NDR will sich mit Programmbeschwerde zu „Christen-Bashing“ Zeit lassen

NDR will sich mit Programmbeschwerde zu „Christen-Bashing“ Zeit lassen

Vor ein paar Tagen hat der CDU-Bundestagsabgeordnete Johannes Volkmann beim Norddeutschen Rundfunk (NDR) eine Programmbeschwerde eingereicht. In dem Schreiben, das der F.A.Z. vorliegt, wirft Volkmann dem Sender vor, in einem Instagram-Beitrag der „Tagesschau“ würden christliche Glaubensbezeugungen von Fußballspielern auf dem Spielfeld pauschal problematisiert. Dies stelle eine Missachtung der religiösen Überzeugungen gläubiger Christen dar. „Es wird der Eindruck erweckt, dass diese Ausdrucksformen unangemessen oder störend seien – ohne jede Einordnung (…)“, heißt es in der Beschwerde.

Der Vorsitzende des NDR-Rundfunkrates meldet sich nun zu Wort

Nun hat sich der Vorsitzende des NDR-Rundfunkrats, Nico Fickinger, dazu gemeldet und bestätigt, dass dem Rundfunkrat die Programmbeschwerde von Volkmann vorliege. „Gemäß Paragraph 7 der Geschäftsordnung des Rundfunkrates des Norddeutschen Rundfunks habe ich die Programmbeschwerde dem Intendanten des NDR mit der Bitte um Äußerung binnen eines Monats gegenüber Herrn Volkmann zugeleitet“, heißt es in der Antwort an die F.A.Z. Herr Volkmann habe das Recht, sich abermals an den Rundfunkrat zu wenden, wenn er seine Eingabe durch die zu erwartende Stellungnahme des Intendanten nicht als erledigt ansehe, so Fickinger weiter.

Der Vorsitzende des NDR-Rundfunkrates, Dr. Nico Fickinger, bittet um Verständnis
Der Vorsitzende des NDR-Rundfunkrates, Dr.

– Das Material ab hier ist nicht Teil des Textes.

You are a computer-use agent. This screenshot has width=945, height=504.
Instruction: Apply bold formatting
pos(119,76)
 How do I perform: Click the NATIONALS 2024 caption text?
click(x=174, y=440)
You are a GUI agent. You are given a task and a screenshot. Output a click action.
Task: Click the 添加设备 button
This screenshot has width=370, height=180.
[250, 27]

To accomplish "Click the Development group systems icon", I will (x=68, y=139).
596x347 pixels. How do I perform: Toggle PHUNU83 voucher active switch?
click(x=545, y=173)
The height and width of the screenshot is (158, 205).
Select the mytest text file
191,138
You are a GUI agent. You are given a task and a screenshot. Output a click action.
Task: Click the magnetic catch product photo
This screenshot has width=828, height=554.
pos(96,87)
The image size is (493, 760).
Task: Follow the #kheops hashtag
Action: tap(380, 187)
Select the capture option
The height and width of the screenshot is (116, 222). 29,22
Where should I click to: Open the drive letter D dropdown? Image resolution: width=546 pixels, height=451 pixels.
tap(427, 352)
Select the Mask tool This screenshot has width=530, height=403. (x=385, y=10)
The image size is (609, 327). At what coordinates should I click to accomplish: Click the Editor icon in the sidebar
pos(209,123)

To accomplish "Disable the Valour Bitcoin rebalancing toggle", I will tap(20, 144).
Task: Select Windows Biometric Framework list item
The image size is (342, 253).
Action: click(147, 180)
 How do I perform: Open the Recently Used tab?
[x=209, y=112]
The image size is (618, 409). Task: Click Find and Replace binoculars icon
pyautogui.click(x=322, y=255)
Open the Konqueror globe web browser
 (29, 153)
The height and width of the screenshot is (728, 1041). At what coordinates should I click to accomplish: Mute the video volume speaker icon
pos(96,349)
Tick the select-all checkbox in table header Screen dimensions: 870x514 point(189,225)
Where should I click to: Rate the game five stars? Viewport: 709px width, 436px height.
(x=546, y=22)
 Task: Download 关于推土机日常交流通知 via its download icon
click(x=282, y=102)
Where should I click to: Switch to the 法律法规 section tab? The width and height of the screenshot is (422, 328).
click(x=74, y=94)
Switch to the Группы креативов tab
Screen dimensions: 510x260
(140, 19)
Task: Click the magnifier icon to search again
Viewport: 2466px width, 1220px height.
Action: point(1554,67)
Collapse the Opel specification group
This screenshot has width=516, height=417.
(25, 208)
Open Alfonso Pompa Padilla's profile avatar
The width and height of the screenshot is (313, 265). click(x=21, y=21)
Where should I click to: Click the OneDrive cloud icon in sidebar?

Nico Fickinger, bittet um VerständnisPicture Alliance

Zunächst werde sich ein Ausschuss des Rundfunkrats mit der Programmbeschwerde befassen. Anschließend werde der Rundfunkrat in einer öffentlichen Sitzung endgültig über die Programmbeschwerde entscheiden. Diesen Beratungen und Beschlüssen, schreibt Nico Fickinger, wolle er „nicht durch eine Stellungnahme gegenüber den Medien vorgreifen“. Man könne jedoch den Livestream der Sitzung des Rundfunkrats mit dem neu gewählten NDR-Intendanten, Hendrik Lünenborg, am Sitzungstag (27. Juni) verfolgen.